According to an internal assessment, network traffic analysis can reveal user connections on WhatsApp, posing a significant threat to user privacy. The analysis highlights how observation of encrypted data can compromise privacy protections, potentially exposing user identities and locations.
WhatsApp’s internal security team has identified correlation attacks that can bypass the app’s privacy measures, emphasizing the importance of protecting metadata in addition to message content. The assessment also discusses the vulnerability of users in regions where internet access is routed through potentially surveilled infrastructure.
The assessment indicates that WhatsApp has been aware of these risks for some time, with similar surveillance techniques applicable to other messaging apps as well.
Donncha Ó Cearbhaill, head of Amnesty International’s Security Lab, pointed out that most major messenger applications and communication tools do not consider traffic analysis attacks in their threat models. While researchers have acknowledged the technical feasibility of such attacks, the practicality and reliability on a large scale, such as at a country level, remained uncertain.
The assessment highlighted that WhatsApp engineers are aware of the seriousness of the issue but face challenges in persuading their company to address it. De-anonymization techniques, extensively discussed in academic literature, present a significant challenge for companies like Meta due to the complex tradeoff between performance, responsiveness, and privacy.

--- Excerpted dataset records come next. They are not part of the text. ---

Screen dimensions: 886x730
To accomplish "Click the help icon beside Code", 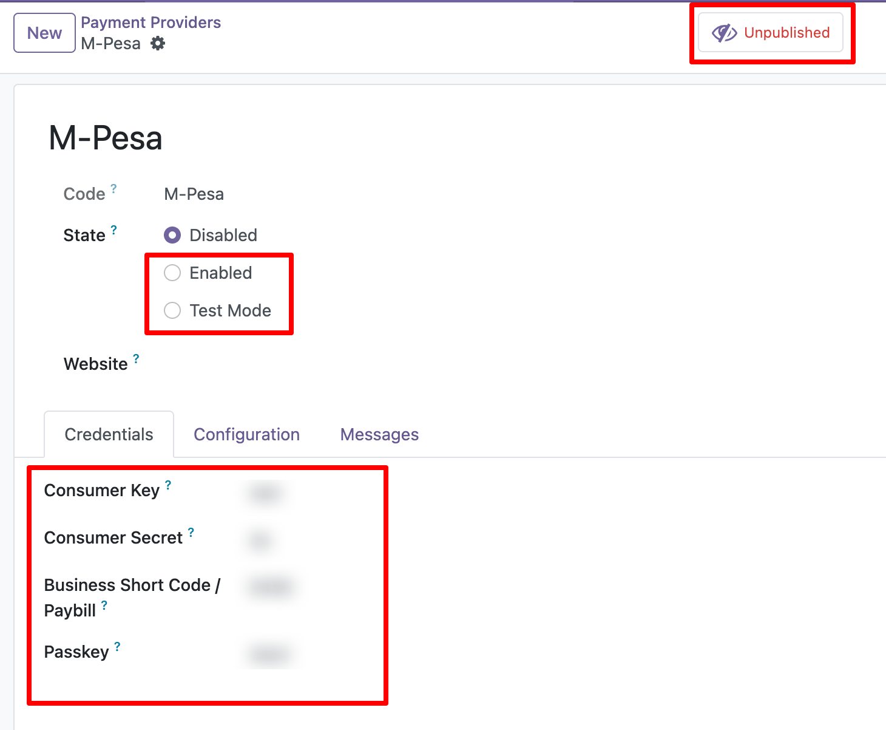I will [x=113, y=189].
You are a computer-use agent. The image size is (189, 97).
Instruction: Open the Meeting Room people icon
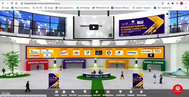point(108,92)
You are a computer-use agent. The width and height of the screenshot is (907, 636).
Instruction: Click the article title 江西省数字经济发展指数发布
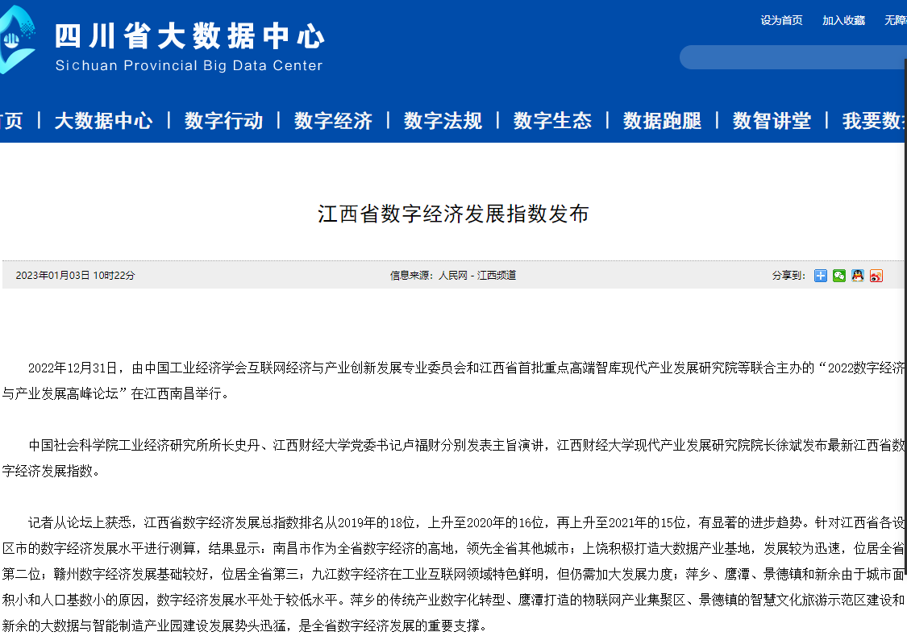pos(453,214)
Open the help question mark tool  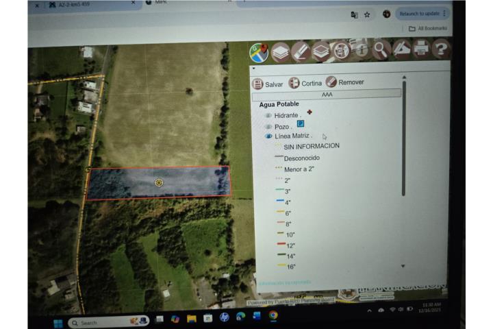tap(441, 49)
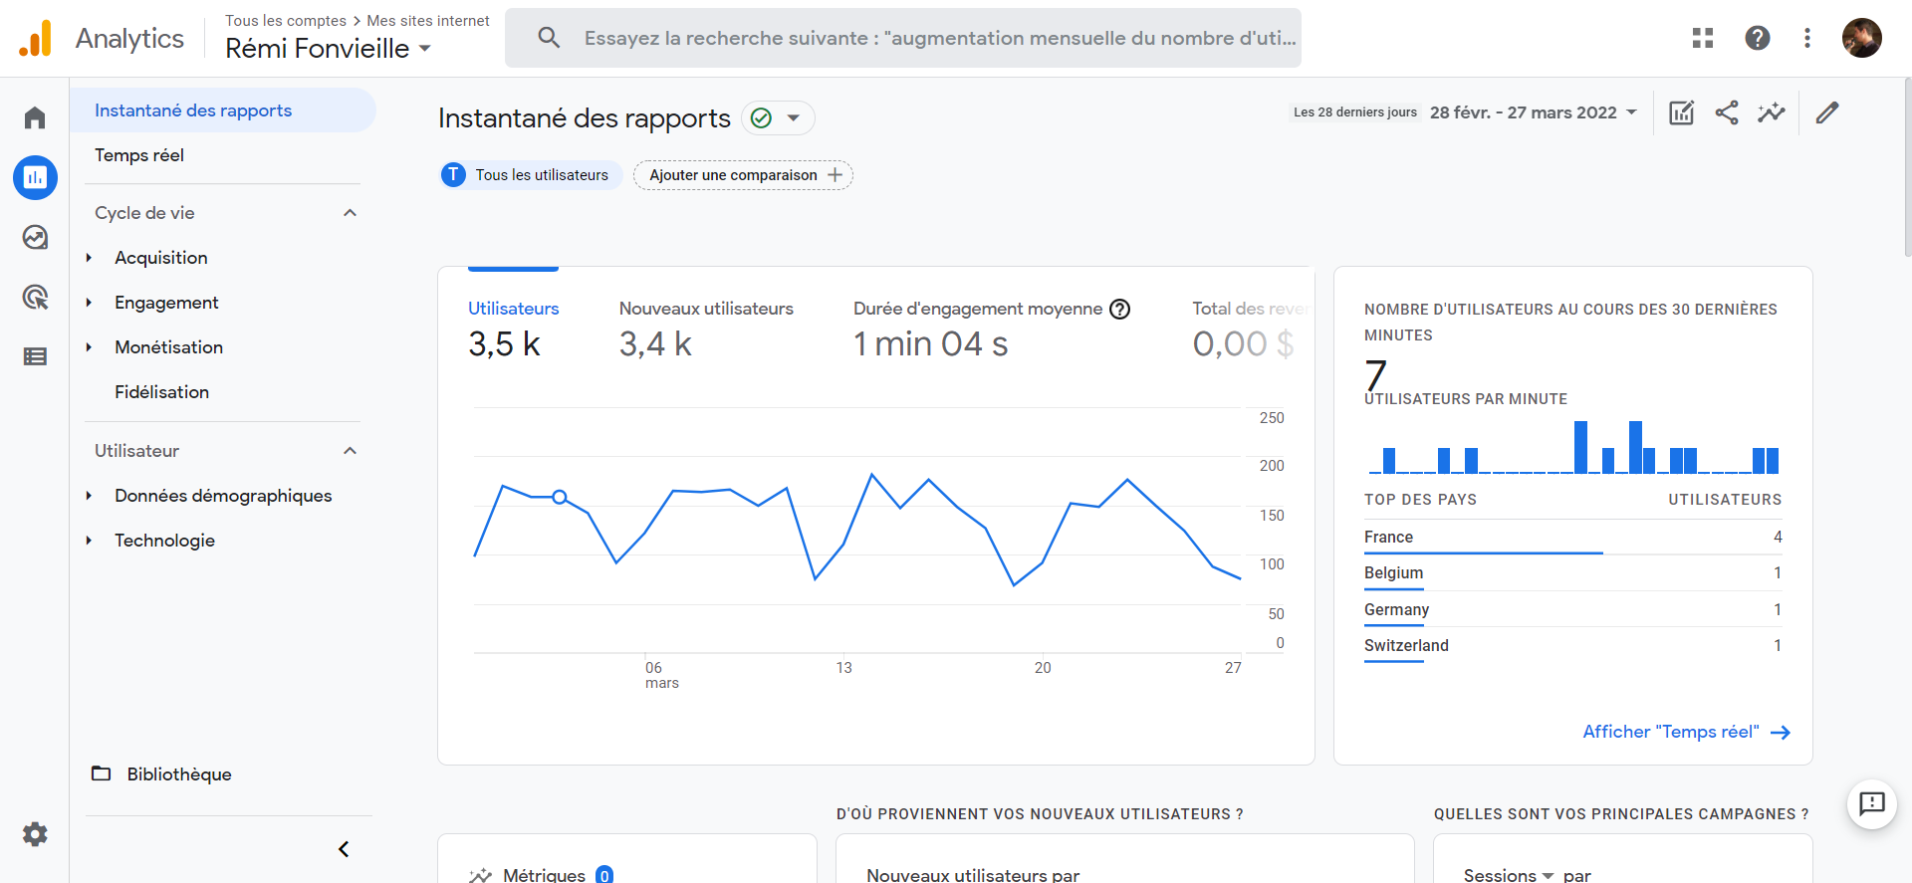Open the Admin settings gear
The height and width of the screenshot is (883, 1912).
click(35, 834)
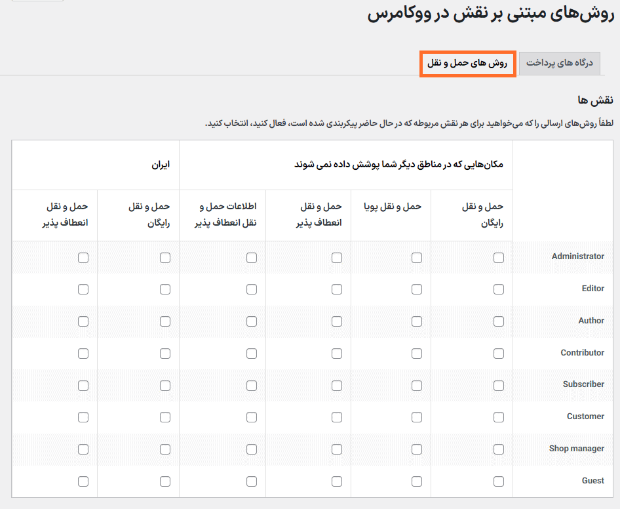Tick حمل و نقل پویا for Shop manager
The image size is (620, 509).
(x=417, y=449)
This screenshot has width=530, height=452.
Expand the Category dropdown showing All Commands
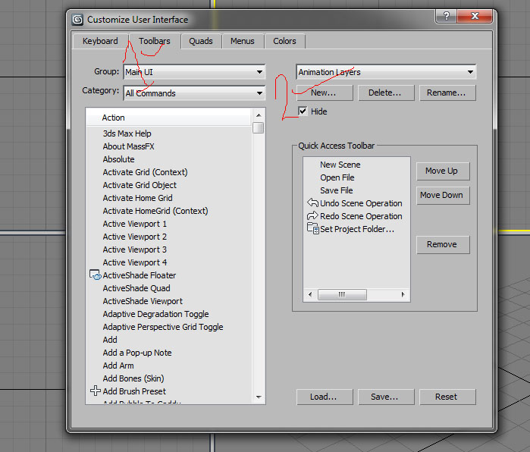tap(194, 93)
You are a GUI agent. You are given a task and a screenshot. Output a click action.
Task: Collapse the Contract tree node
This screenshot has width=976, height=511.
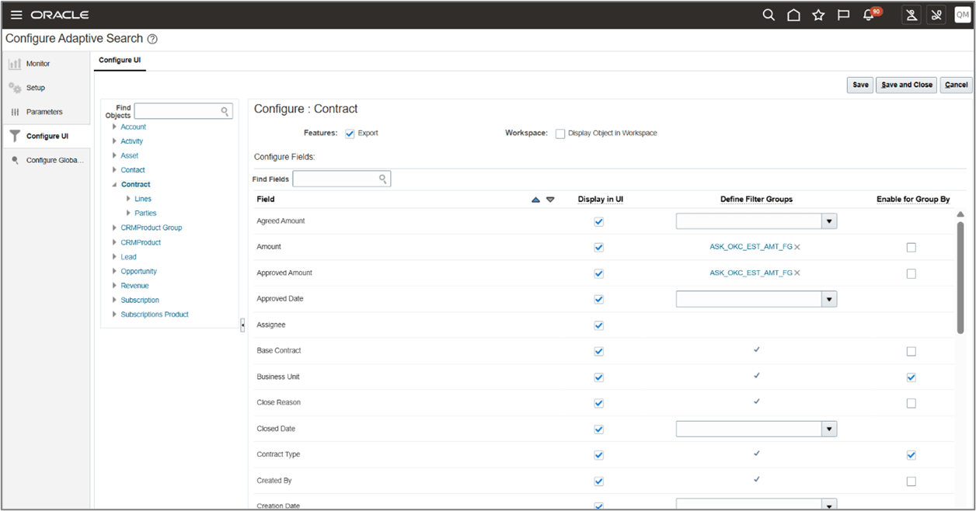click(x=115, y=184)
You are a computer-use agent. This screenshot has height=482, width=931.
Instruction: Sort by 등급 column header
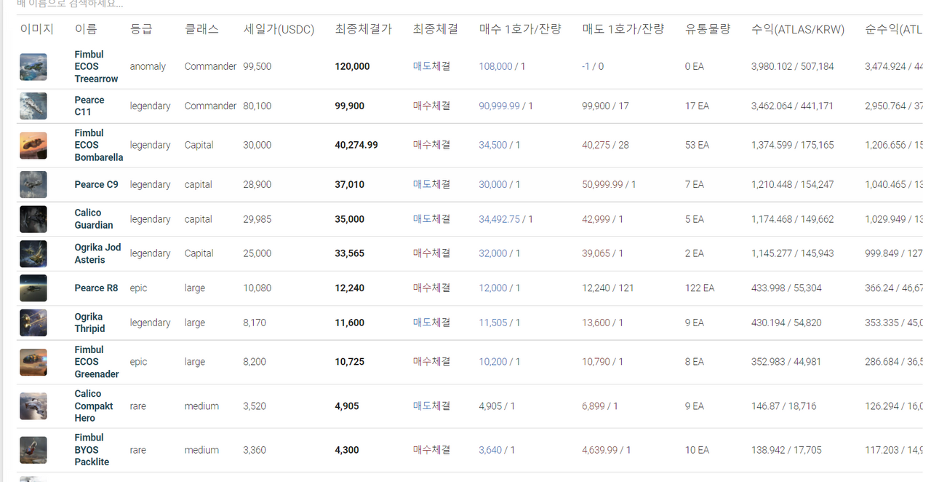point(141,30)
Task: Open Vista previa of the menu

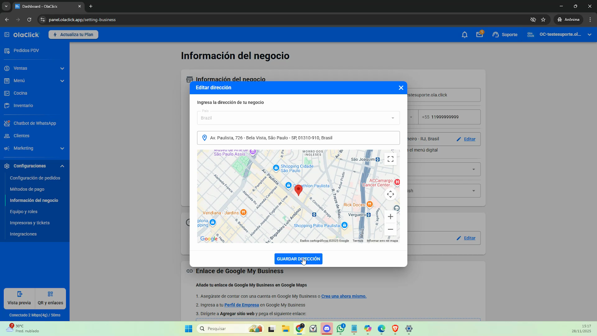Action: click(x=19, y=298)
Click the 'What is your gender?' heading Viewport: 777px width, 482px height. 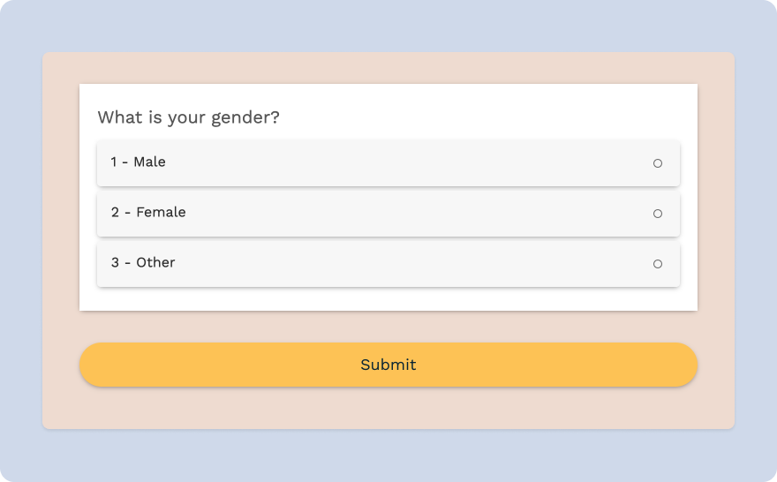[188, 118]
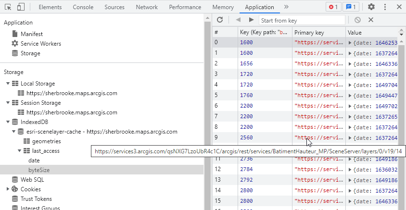406x210 pixels.
Task: Collapse the Local Storage tree node
Action: 8,84
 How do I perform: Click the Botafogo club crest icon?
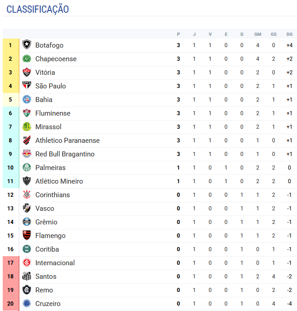[27, 45]
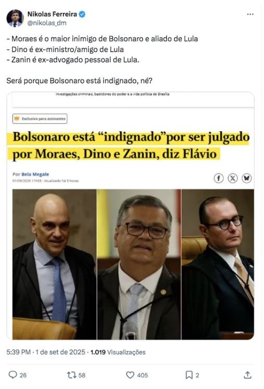Click the repost count 58

coord(82,375)
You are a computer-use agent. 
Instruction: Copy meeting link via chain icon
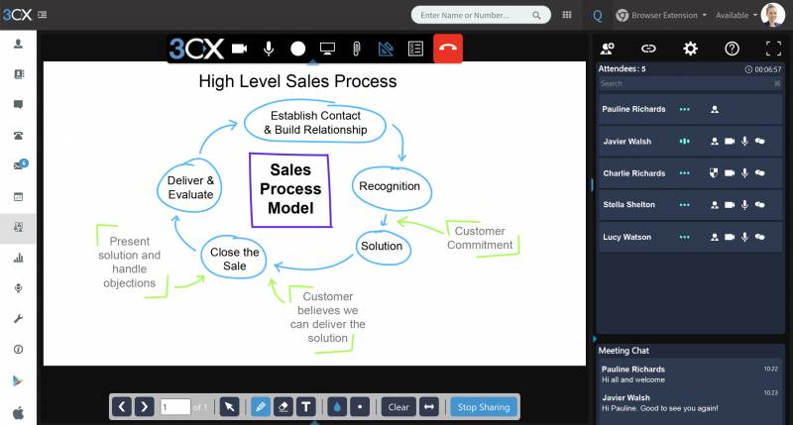(648, 48)
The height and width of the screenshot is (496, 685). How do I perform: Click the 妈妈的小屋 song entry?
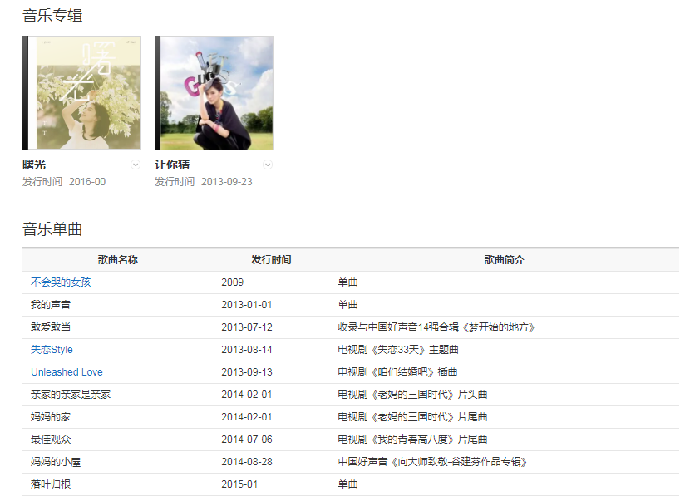(56, 462)
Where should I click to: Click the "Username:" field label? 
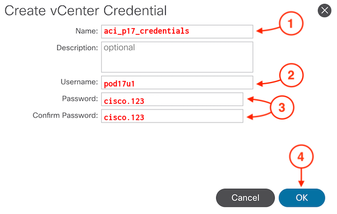tap(79, 82)
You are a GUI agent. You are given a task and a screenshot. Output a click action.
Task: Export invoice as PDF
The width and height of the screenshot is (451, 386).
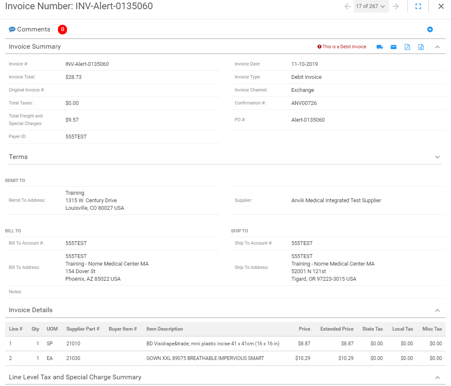pyautogui.click(x=407, y=47)
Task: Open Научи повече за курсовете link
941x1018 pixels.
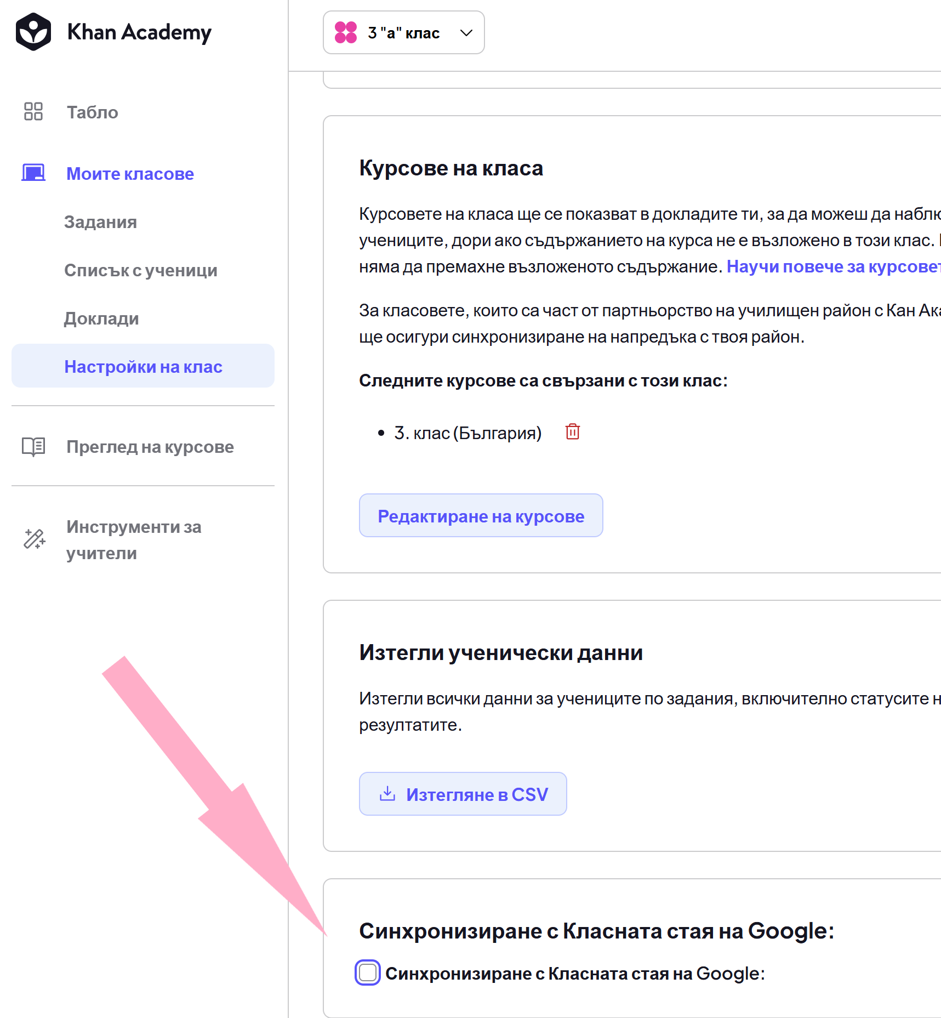Action: tap(834, 266)
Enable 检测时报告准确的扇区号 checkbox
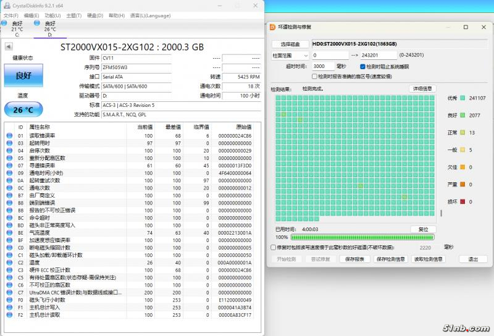Image resolution: width=494 pixels, height=336 pixels. 315,77
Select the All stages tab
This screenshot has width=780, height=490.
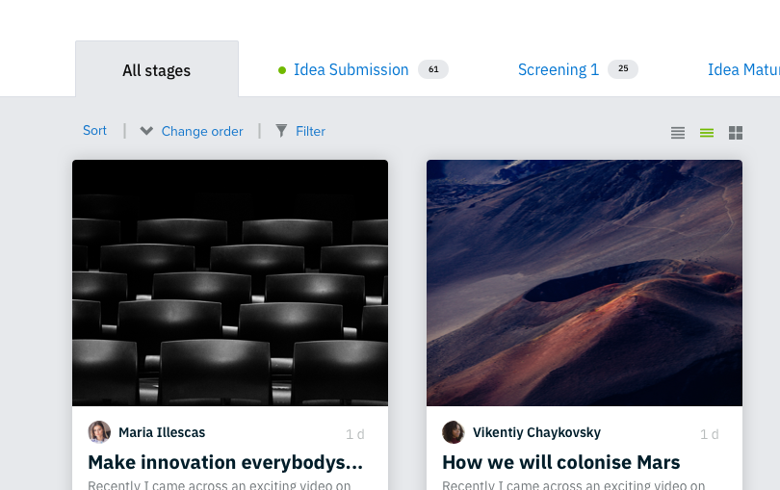pos(157,69)
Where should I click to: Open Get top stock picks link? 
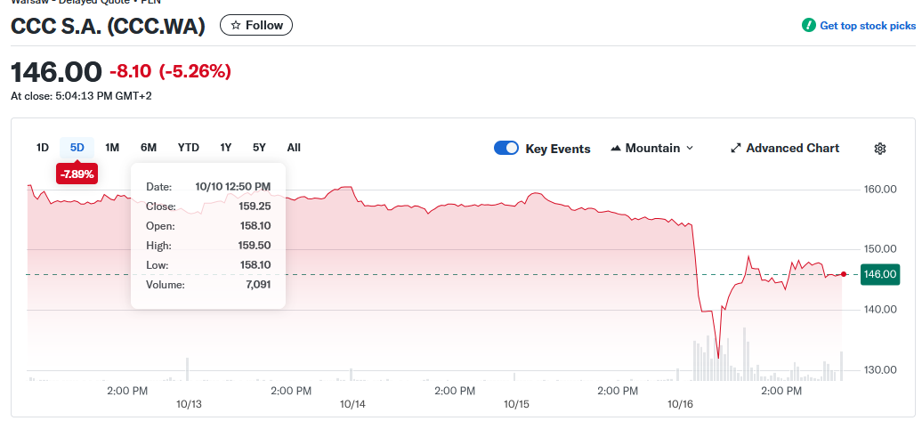coord(867,26)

In response to inquiries about enhancing protection against traffic analysis, Meta’s spokesperson emphasized their commitment to addressing identified issues, holding bad actors accountable, and continuously strengthening their systems against future threats.
The report acknowledged that improving security measures would impact the app’s user experience, particularly concerning correlation attacks. Balancing user protection with maintaining mass appeal poses a dilemma for Meta, as the company aims to maximize market share and accessibility while safeguarding at-risk users.
“The tension is always going to be market share, market dominance.”
A Meta insider noted the company’s tendency to be reactive rather than proactive, citing past instances like the role of Facebook in Myanmar’s Rohingya genocide. The challenge lies in prioritizing market dominance over the security of a smaller but vulnerable user segment.
The report explored potential solutions such as introducing delays in message transmission to thwart geolocation efforts or sending decoy data to obfuscate real conversations. However, these measures could impact user experience, battery life, and data usage, posing additional challenges.
WhatsApp’s security team emphasized the need for collective action to combat traffic analysis, highlighting the importance of unity in developing protections for targeted users. The memo suggested implementing a hardened security mode akin to Apple’s “Lockdown Mode” for at-risk users, although potential drawbacks, such as drawing unwanted attention to users, were noted.
In navigating the delicate balance between privacy and usability, WhatsApp faces complex decisions in safeguarding users against sophisticated threats while maintaining a seamless user experience.